Mid-term outcome of mechanical pulmonary valve prostheses: the importance of anticoagulation

J Cardiovasc Thorac Res. 2014;6(3):163-8. doi: 10.15171/jcvtr.2014.005. Epub 2014 Sep 30.

Abstract

Introduction: Pulmonary valve replacement (PVR) is being performed more commonly late after the correction of tetralogy of Fallot. Most valves are replaced with an allograft or xenograft, although reoperations are a common theme. Mechanical prostheses have a less favorable reputation due to the necessity of lifelong anticoagulation therapy and higher risk of thrombosis, but they are also less likely to require reoperation. There is a paucity of data on the use of prosthetic valves in the pulmonary position. We report the midterm outcomes of 38 cases of PVR with mechanical prostheses.

Methods: One hundred twenty two patients who underwent PVR were studied. Thirty-eight patients, mean age 25 ± 8.4 years underwent PVR with mechanical prostheses based on the right ventricular function and the preferences of the patients and physicians. Median age of prosthesis was 1 year (range 3 months to 5 years).

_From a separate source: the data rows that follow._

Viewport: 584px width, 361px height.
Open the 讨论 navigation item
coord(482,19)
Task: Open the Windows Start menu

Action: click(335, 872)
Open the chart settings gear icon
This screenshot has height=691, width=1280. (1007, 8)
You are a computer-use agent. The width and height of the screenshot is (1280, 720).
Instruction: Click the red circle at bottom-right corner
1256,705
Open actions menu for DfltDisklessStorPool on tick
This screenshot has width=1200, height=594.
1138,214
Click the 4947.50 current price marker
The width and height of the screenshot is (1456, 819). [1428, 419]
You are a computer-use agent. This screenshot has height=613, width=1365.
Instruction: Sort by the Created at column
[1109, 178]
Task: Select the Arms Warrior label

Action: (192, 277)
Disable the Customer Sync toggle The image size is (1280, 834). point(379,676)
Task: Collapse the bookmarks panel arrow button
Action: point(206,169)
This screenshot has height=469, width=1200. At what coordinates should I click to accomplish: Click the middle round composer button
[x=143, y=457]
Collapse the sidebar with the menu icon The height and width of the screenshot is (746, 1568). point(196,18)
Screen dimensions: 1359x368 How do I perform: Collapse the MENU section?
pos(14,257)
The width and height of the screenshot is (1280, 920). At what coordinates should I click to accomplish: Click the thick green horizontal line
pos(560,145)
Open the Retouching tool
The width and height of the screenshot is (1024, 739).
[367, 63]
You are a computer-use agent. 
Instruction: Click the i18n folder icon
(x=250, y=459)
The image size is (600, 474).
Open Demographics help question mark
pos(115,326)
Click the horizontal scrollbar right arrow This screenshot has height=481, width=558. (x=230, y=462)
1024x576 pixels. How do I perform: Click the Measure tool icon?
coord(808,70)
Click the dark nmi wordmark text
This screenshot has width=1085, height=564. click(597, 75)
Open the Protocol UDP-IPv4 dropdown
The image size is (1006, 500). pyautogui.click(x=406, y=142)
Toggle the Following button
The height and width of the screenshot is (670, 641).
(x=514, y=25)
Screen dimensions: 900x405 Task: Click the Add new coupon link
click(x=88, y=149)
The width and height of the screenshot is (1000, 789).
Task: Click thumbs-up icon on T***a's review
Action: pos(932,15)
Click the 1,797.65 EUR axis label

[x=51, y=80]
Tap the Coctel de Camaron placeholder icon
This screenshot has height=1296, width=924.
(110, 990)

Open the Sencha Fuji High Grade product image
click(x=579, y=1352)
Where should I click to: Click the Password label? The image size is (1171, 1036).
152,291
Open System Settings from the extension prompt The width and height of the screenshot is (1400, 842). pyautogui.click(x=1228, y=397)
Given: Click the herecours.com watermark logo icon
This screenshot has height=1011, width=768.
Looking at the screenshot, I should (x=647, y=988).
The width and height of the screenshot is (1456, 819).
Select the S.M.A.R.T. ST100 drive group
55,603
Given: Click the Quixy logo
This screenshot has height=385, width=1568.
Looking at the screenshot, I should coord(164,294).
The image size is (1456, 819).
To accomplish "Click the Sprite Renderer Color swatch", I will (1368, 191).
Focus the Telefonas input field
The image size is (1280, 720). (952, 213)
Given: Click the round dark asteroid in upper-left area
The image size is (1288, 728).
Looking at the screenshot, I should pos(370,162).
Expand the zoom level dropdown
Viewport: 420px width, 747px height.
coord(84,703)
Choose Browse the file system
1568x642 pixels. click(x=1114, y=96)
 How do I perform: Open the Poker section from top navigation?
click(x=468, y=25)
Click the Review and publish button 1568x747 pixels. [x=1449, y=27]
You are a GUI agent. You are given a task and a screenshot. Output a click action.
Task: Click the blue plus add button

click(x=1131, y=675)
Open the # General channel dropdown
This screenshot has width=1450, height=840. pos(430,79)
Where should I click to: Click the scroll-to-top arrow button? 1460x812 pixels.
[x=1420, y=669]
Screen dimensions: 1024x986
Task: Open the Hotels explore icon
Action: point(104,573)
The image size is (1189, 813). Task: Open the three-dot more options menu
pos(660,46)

Results: Seven (18%) patients had malfunctioning pulmonary prostheses and two patients underwent redo PVR. Mean International Normalized Ratio (INR) in these seven patients was 2.1±0.8. Fibrinolytic therapy was tried and five of them responded to it well. There was no significant association between the severity of right ventricular dysfunction, patient's age, prostheses valve size and age of the prosthesis in the patients with prosthesis malfunction.

Conclusion: PVR with mechanical prostheses can be performed with promising midterm outcomes. Thrombosis on mechanical pulmonary valve prostheses remains a serious complication, but most prosthesis malfunction respond to fibrinolytic therapy, underscoring the need for adequate anticoagulation therapy.

Keywords: Anticogulation; Mechanical Prosthese; Plumonary Valve Replacement; Warfarin.